*Exercise:*
Retype the lines of the records exactly, starting at the line that contains "Click the Alpha5 bar valued $1.5" and ending at the line that contains "pos(508,305)".

(Some records)
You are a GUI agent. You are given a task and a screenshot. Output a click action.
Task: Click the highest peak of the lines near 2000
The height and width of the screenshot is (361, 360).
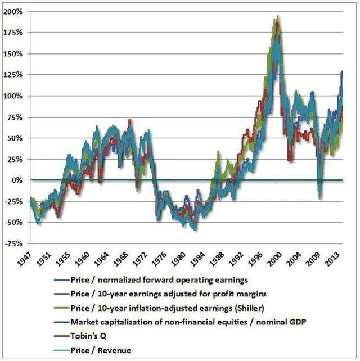[x=277, y=16]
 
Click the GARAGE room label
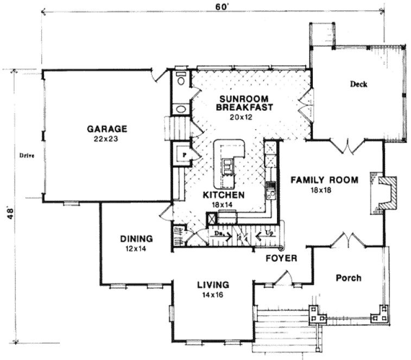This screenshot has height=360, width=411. click(107, 129)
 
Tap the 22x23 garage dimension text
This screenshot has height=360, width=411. click(107, 139)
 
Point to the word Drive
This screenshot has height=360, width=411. click(27, 155)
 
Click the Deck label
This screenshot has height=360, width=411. click(359, 84)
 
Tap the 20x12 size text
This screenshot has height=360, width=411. click(242, 117)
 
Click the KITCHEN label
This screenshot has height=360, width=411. click(223, 195)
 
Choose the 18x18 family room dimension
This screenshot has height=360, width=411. click(324, 191)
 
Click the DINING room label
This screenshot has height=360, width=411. click(136, 238)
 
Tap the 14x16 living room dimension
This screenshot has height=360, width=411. click(212, 295)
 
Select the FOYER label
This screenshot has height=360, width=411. click(281, 258)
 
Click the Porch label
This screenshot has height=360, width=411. click(348, 278)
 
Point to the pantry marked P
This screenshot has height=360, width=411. click(185, 154)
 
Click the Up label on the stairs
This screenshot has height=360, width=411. click(269, 234)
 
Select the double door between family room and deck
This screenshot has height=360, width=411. click(346, 145)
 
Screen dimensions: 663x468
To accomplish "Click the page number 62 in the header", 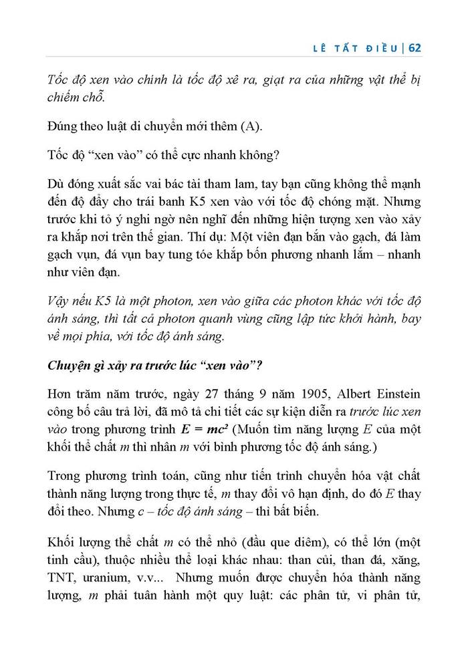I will tap(413, 47).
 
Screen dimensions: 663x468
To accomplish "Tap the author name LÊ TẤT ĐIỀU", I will tap(357, 47).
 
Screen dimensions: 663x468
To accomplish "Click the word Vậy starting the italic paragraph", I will tap(60, 300).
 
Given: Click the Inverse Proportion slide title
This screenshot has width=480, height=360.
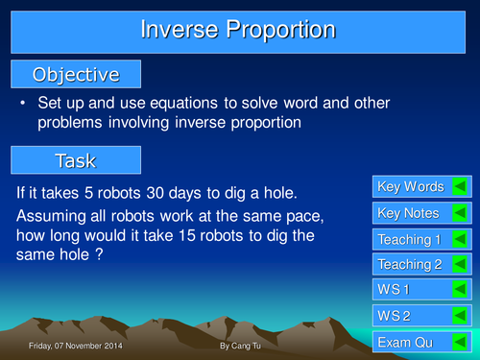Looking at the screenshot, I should tap(239, 30).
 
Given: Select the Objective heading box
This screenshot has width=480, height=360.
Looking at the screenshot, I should tap(76, 74).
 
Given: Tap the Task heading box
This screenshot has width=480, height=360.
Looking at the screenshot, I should tap(76, 159).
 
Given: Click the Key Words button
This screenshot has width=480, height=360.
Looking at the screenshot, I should tap(411, 186).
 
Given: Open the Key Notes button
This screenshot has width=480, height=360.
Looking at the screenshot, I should tap(409, 213).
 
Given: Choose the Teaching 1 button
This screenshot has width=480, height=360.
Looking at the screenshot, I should tap(410, 239).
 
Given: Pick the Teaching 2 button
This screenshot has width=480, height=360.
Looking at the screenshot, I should tap(410, 264).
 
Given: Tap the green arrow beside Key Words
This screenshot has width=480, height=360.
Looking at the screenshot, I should tap(460, 186).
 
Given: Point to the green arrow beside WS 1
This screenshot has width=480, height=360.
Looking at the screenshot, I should tap(460, 289).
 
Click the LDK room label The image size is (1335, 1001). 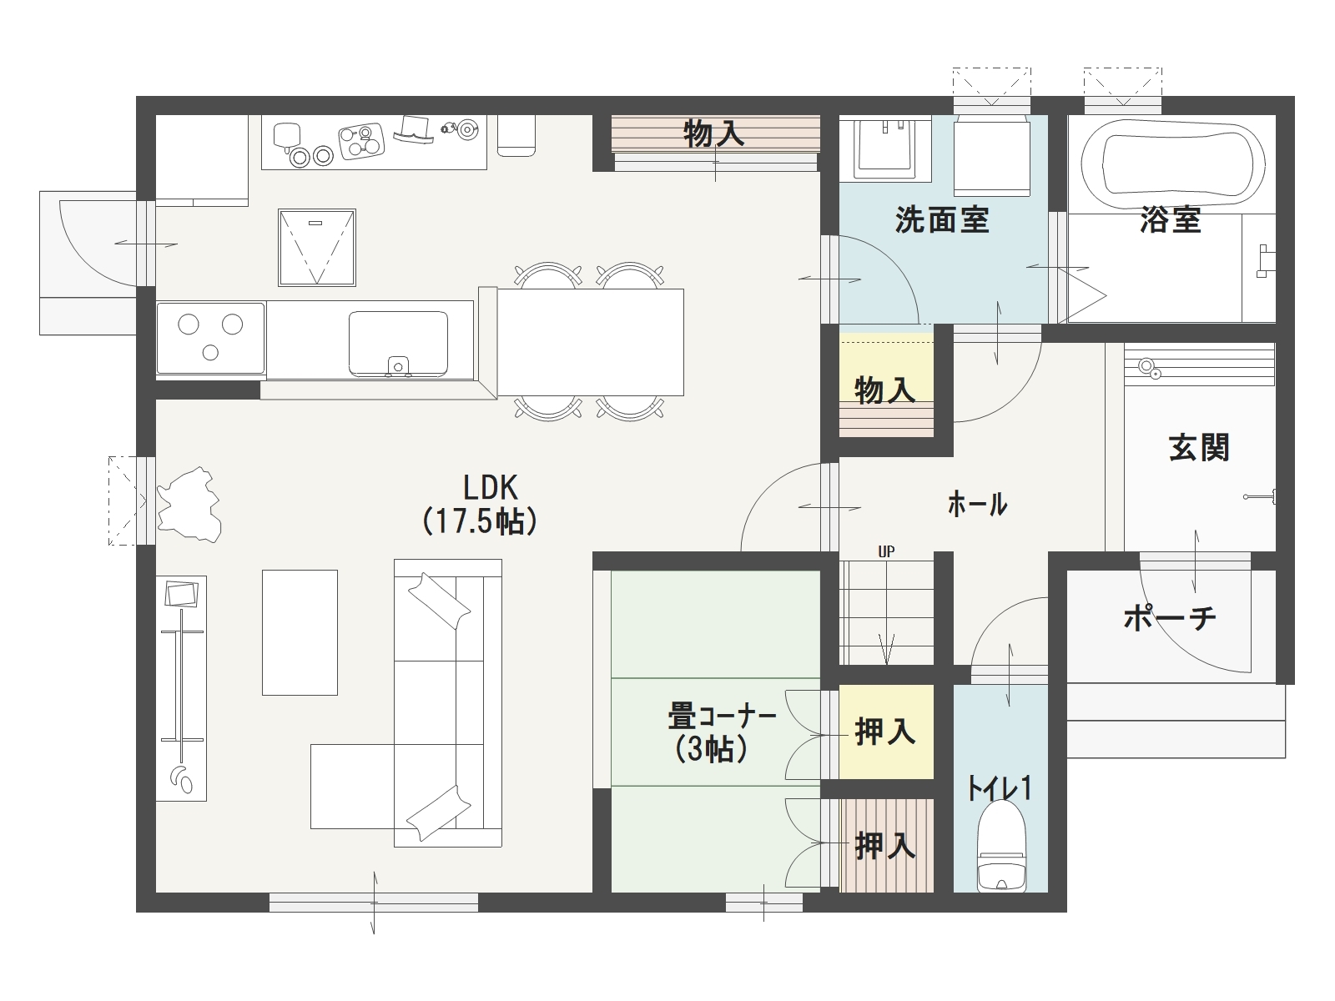(480, 505)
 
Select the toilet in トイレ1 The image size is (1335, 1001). (1001, 845)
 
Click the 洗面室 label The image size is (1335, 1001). (942, 220)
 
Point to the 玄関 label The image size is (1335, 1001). (1199, 447)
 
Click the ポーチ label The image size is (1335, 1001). (1169, 618)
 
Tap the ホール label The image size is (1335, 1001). (977, 505)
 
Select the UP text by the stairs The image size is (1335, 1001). (886, 551)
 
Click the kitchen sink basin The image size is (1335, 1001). (398, 344)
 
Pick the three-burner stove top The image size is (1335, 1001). (210, 339)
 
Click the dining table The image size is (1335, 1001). (591, 342)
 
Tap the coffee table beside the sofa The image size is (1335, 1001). (300, 632)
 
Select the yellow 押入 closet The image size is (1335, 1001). (886, 732)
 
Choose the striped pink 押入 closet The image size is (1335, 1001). (886, 845)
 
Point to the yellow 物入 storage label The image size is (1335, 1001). (885, 390)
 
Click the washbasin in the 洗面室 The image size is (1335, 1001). (885, 148)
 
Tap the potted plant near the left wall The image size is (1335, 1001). (189, 504)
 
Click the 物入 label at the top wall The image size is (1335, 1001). (714, 133)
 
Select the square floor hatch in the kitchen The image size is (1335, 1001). (317, 248)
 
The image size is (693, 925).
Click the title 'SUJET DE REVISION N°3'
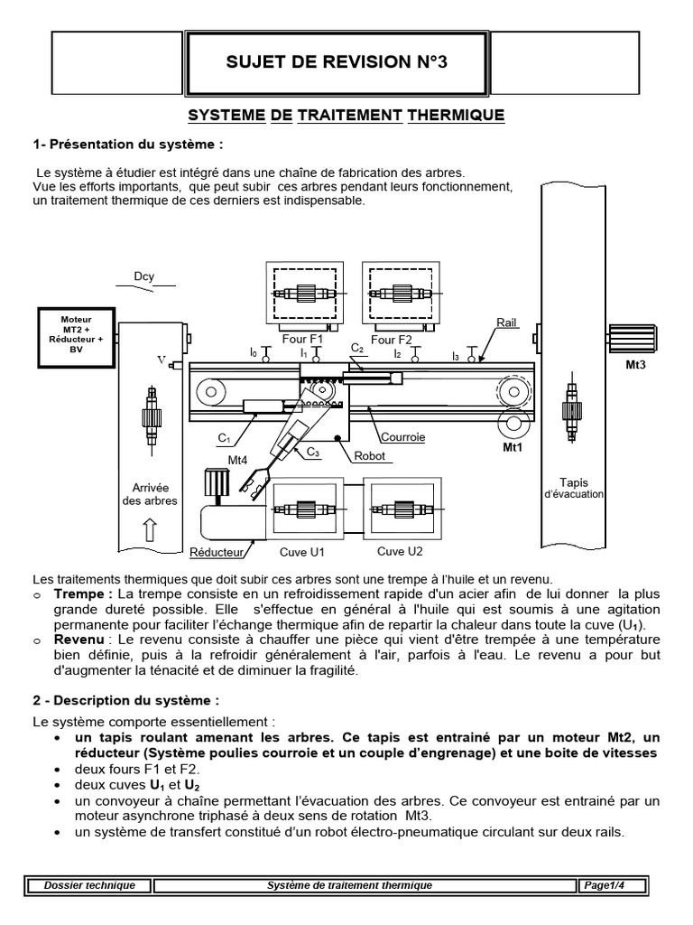click(x=337, y=62)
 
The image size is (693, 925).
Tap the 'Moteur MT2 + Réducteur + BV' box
click(x=76, y=337)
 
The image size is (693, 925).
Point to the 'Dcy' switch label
click(x=143, y=276)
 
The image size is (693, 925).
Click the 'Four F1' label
click(x=302, y=340)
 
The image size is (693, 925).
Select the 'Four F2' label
click(x=392, y=340)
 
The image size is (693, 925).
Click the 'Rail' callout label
click(x=506, y=322)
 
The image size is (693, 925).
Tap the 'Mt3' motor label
click(x=635, y=365)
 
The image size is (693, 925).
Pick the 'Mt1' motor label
click(x=513, y=447)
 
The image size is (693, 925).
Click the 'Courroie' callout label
click(x=403, y=437)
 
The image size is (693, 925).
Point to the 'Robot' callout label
click(x=369, y=456)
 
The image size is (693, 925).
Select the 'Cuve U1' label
click(x=301, y=552)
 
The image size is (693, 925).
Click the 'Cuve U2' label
click(x=400, y=551)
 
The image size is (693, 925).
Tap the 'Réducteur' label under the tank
click(x=217, y=552)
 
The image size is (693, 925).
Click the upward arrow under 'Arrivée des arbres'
click(x=151, y=529)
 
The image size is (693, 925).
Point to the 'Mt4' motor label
click(x=237, y=461)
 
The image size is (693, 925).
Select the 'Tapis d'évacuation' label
click(x=573, y=488)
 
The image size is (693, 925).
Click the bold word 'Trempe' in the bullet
click(x=79, y=594)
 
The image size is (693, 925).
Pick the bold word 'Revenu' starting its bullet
click(x=79, y=640)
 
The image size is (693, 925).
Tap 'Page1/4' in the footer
click(x=604, y=885)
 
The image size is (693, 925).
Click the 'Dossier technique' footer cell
click(x=89, y=885)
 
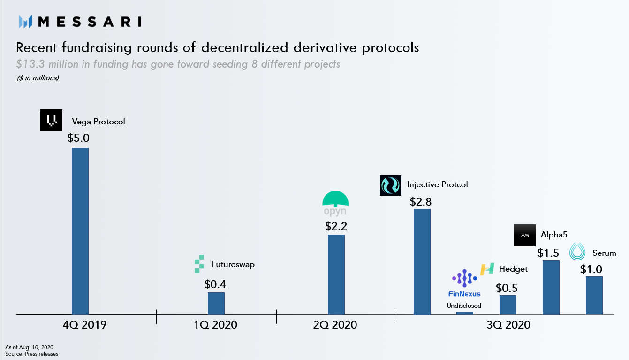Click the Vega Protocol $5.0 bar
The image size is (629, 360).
pos(80,231)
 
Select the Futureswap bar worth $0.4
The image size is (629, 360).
pos(216,303)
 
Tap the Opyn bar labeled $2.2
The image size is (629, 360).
pos(336,274)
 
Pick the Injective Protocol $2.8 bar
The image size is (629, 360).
pos(422,261)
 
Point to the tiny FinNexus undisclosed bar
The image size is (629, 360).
pos(464,313)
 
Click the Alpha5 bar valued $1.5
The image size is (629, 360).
pos(551,287)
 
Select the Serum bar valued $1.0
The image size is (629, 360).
pos(594,295)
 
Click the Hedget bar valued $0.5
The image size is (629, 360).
pos(508,305)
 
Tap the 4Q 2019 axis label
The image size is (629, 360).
pos(84,325)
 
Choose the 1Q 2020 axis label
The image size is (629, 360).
pos(216,325)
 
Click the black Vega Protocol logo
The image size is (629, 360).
pos(51,121)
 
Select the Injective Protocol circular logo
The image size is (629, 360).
pos(390,185)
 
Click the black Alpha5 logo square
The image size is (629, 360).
pos(524,235)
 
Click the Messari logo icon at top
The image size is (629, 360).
pos(25,22)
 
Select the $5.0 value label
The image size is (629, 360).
pos(78,138)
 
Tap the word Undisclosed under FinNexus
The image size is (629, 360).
pos(464,306)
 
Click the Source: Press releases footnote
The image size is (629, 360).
pos(32,354)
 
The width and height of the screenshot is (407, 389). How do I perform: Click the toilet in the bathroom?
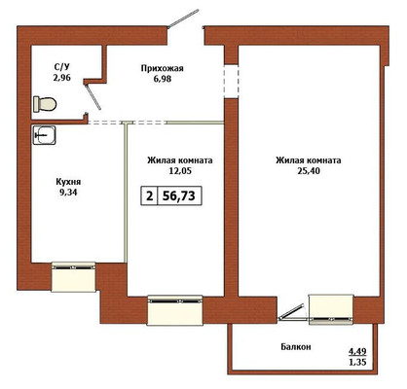[45, 104]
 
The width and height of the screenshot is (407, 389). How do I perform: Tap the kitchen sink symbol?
[44, 135]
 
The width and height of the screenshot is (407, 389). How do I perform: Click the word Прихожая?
[162, 68]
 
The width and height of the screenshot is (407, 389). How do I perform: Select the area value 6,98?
[163, 79]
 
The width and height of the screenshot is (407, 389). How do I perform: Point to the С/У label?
[61, 67]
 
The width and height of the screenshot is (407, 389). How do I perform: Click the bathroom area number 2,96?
[61, 78]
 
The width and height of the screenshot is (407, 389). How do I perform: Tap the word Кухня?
[68, 182]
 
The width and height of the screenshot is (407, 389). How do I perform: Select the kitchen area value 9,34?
[68, 193]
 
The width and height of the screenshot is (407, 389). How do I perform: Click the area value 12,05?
[180, 171]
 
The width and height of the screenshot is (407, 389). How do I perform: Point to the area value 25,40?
[309, 171]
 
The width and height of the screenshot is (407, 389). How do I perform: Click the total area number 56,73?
[179, 195]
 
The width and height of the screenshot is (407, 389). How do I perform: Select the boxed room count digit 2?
[149, 196]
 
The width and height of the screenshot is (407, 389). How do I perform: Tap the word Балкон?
[296, 347]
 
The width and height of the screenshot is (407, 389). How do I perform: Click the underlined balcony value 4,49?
[357, 351]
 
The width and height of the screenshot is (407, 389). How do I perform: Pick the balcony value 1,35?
[357, 362]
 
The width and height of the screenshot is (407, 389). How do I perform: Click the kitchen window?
[73, 276]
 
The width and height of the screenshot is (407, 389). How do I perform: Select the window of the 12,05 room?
[175, 310]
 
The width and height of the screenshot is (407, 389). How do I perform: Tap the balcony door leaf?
[291, 312]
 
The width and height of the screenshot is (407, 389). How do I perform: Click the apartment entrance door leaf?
[183, 18]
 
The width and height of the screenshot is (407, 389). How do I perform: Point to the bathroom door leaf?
[92, 96]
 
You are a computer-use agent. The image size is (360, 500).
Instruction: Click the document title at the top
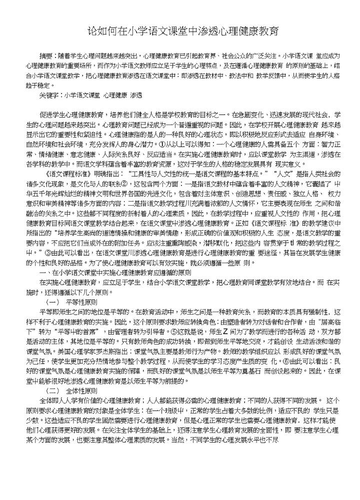tap(180, 31)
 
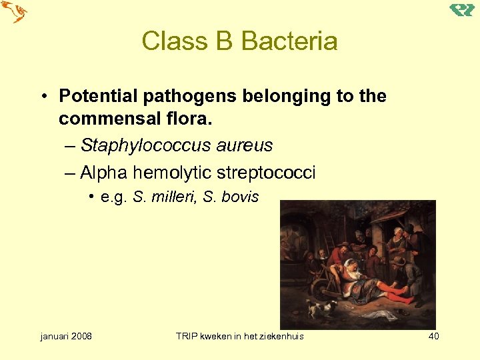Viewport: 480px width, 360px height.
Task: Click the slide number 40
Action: pos(433,336)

*Correct result:*
Click the Alpha5 bar valued $1.5
The image size is (629, 360).
pos(551,287)
 
Select the Serum bar valued $1.0
The image size is (629, 360).
pos(594,295)
 
Click the Hedget bar valued $0.5
The image size is (629, 360).
pos(508,305)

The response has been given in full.